Хлопок входной двери выдёргивает меня так резко, что я сразу подскакиваю на ноги, а сердце начинает колотиться с бешеной силой.

– Я за долгом пришёл! – орёт басом Олег.

– Сейчас, сейчас, они тут были, в ящике, сейчас, – лепечет мама, а я понимаю, что она ищет те деньги, что я забрал несколько дней назад.

– Просрала всё? Пропила? Сука! – слышу шлепок и глухой удар.

Выскакиваю в домашней одежде и босиком в коридор, успеваю нацепить на нос старенькие очки. Мама лежит на полу и держится за щёку, а упырь, весь красный, трясётся и буравит меня бешеным взглядом.

– Сколько денег? – спрашиваю я дрожащим голосом, сползающим на хрип.

– Семь, – бросает он.

Мама отползает ближе ко мне.

– Две же было, Олежа, – мямлит она, а меня мгновенно начинает тошнить.

Глотаю вязкую слюну, но ком в горле так и остается.

– Проценты набежали, – Олег мерзко хохочет, как умалишённый.

Мне кажется, что так обычно и выглядят психи. Со стекающей слюной, выпученными глазами и трясущимися руками. Грязными, злыми и вонючими. От Олега смердит нещадно.

– Четыре даю, не больше, – говорю чуть отчётливее, чем в прошлый раз, ладони потеют, и дышать становится труднее.

Он бьёт кулаком по стене, чешет щетину и озирается по сторонам. Мать в это время поднимается, и я отодвигаю её себе за спину, но не потому что хочу защитить, а боюсь, что она вновь переметнётся на его сторону.

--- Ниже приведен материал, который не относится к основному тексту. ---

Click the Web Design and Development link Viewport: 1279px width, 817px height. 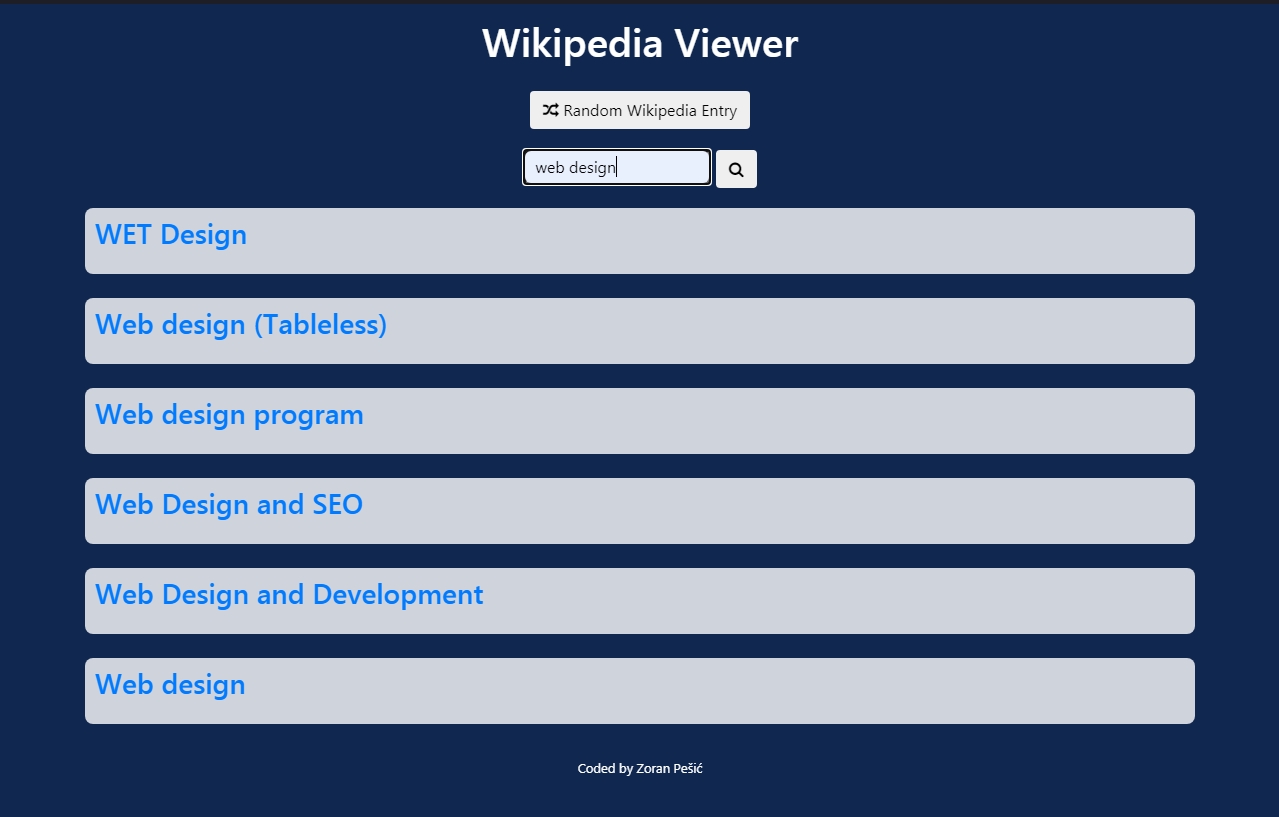point(288,595)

– Хорошо, четыре гони, – Олег плюёт на пол себе под ноги и кривит губы в подобии улыбки.

Я возвращаюсь в комнату, дрожащими руками достаю последние четыре тысячи, сминаю в кулаке и возвращаюсь. Мать стоит на месте и что-то бубнит об отношениях, о чувствах, о вере. Стараюсь не слушать, потому что иначе вырву прямо на упыря.

– Четыре тысячи, и больше ты здесь не появляешься, – дышу поверхностно, но голос получается достаточно уверенный, а из-за хрипа даже немного грозный.

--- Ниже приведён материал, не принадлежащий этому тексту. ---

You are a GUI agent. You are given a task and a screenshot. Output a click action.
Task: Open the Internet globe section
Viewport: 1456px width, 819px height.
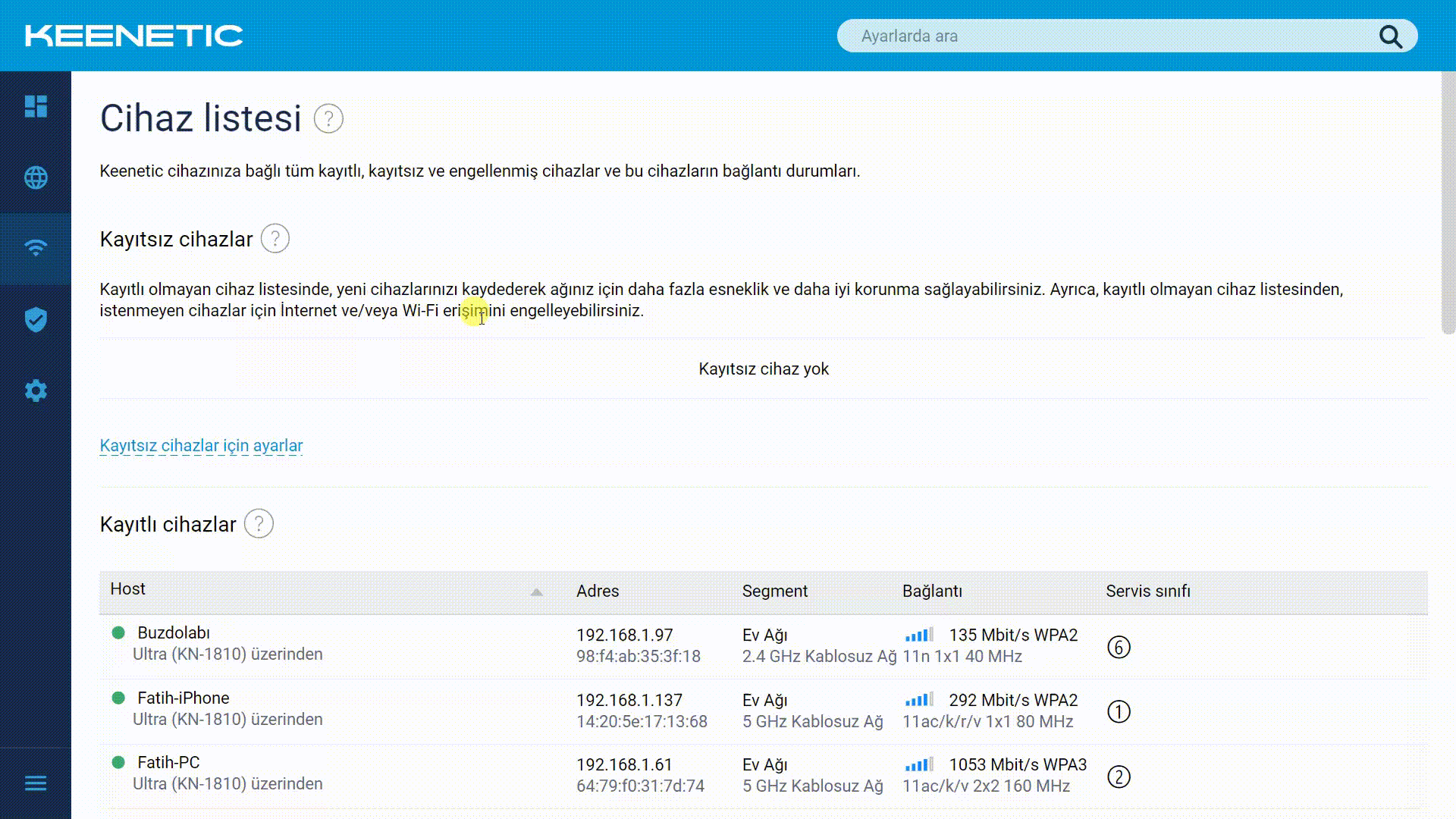36,177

– Сам решу, без сопливых, где мне появляться, а где нет.

– Знаешь Меренкова? – заранее извиняюсь перед Светкой, что прикрываюсь её папой.

Лицо Олега вытягивается, и пыл его чуть утихает.

– Это отец моей девушки, одно моё слово и будешь сидеть в тюрьме как миленький, – выдыхаю, подхожу чуть ближе и протягиваю деньги, – забирай четыре тысячи и забудь дорогу к этому дому.

Он выхватывает купюры, а я отдёргиваю руку, боясь, что упырь может схватить меня. Отхожу на безопасное расстояние, прикрывая спиной мать.

– До поры до времени она твоя девушка, щенок, – рычит Олег, но всё-таки покидает квартиру, унося с собой спёртую вонь и перегар.

Я стремительно закрываю за ним дверь на ключ. Стою на месте, пытаясь успокоиться. Сердце колотится, руки вытираю о футболку, они холодные и липкие от пота. Иду на кухню и выпиваю два стакана воды залпом, затем сажусь за стол и глубоко дышу, прокручивая наш с Олегом диалог в голове. Он ведь запросто мог убить меня одним ударом. Здоровенный, с огромными кулачищами. Но Олег испугался. Не захотел проблем. Не уверен, что он не потребует реванша, но на какое-то время мы с мамой в безопасности. А дальше… Я что-то придумаю, сумею выкрутиться.

– Андрюшенька, что ж ты так грубо-то? Он же неплохой человек, просто вспыльчивый, – мать пытается меня погладить по спине, но я скидываю её руку.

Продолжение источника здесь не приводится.